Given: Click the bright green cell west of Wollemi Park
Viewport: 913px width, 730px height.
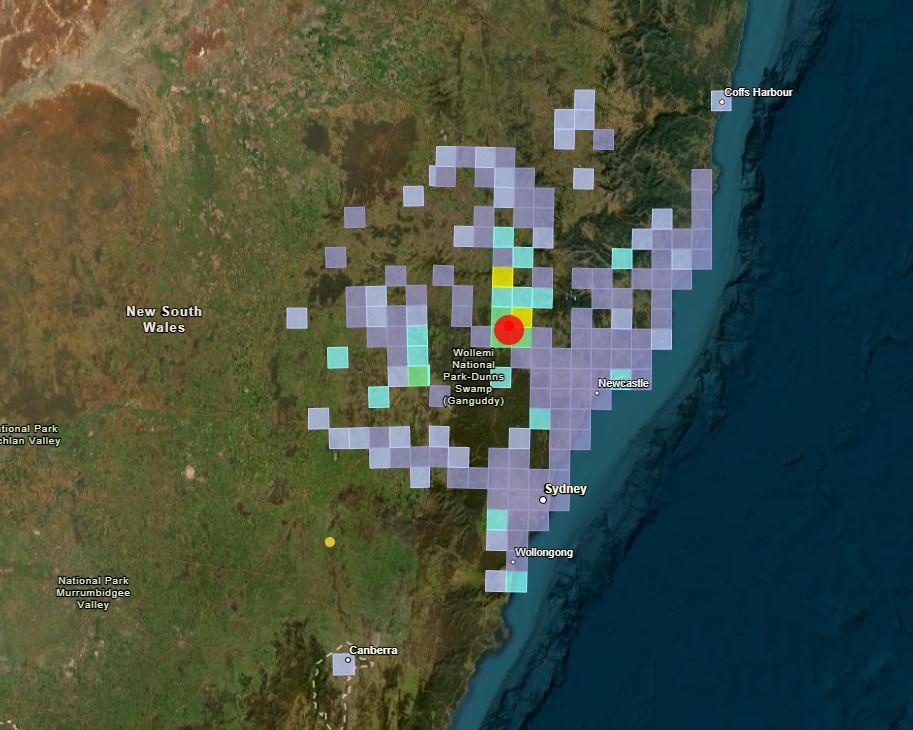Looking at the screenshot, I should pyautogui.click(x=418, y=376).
==
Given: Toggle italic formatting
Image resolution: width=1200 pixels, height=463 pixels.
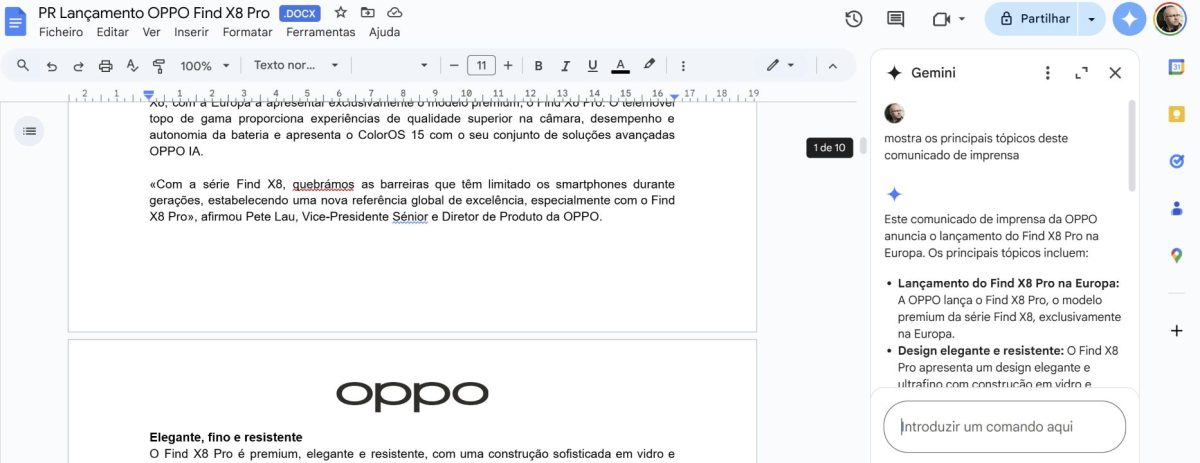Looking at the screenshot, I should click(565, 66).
...
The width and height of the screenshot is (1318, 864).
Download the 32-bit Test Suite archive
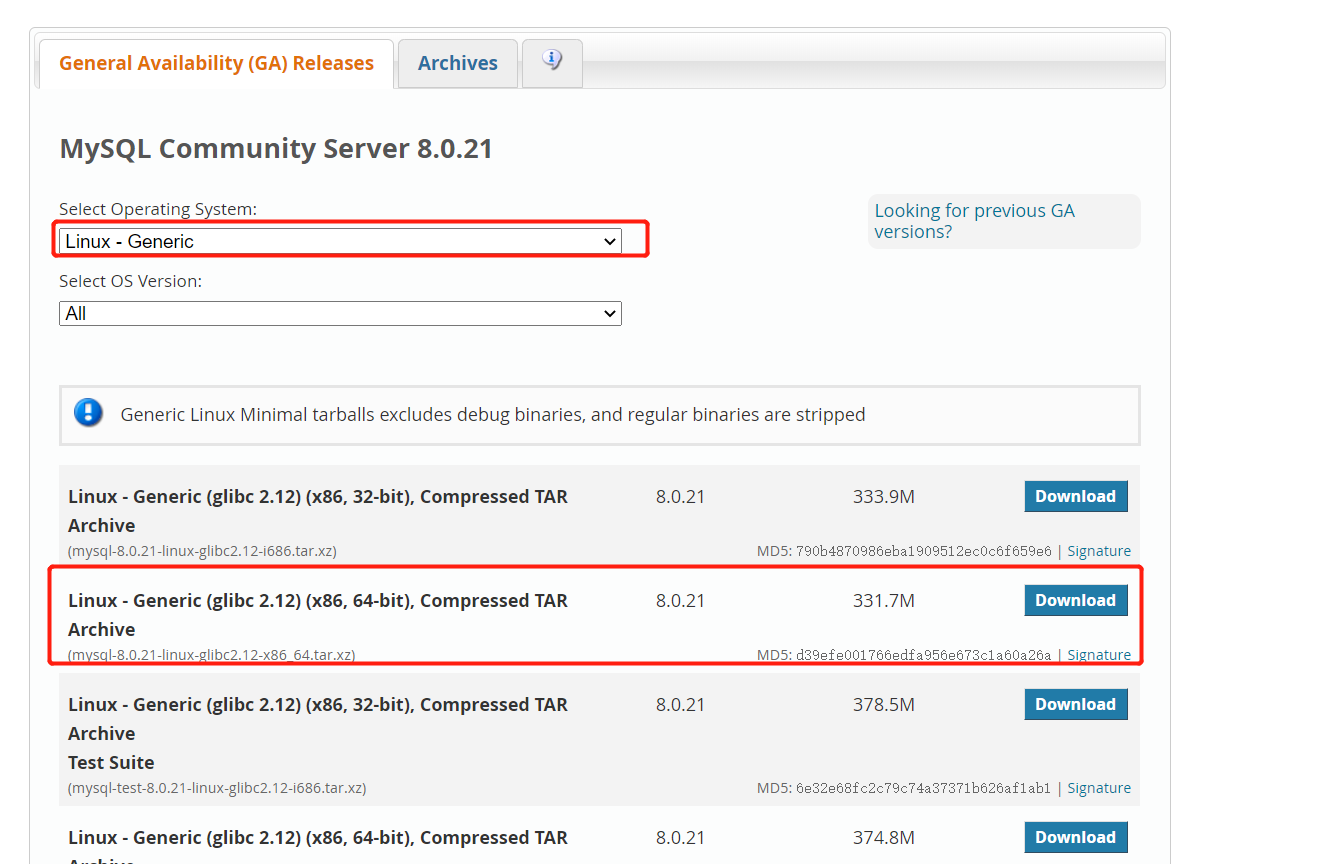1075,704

:: WHAT IS REQUIRED ::
Show every line of the material above in which "Given" is present.

:: SOLUTION ::
Given: Click the bright green cell west of Wollemi Park
Given: Toggle italic formatting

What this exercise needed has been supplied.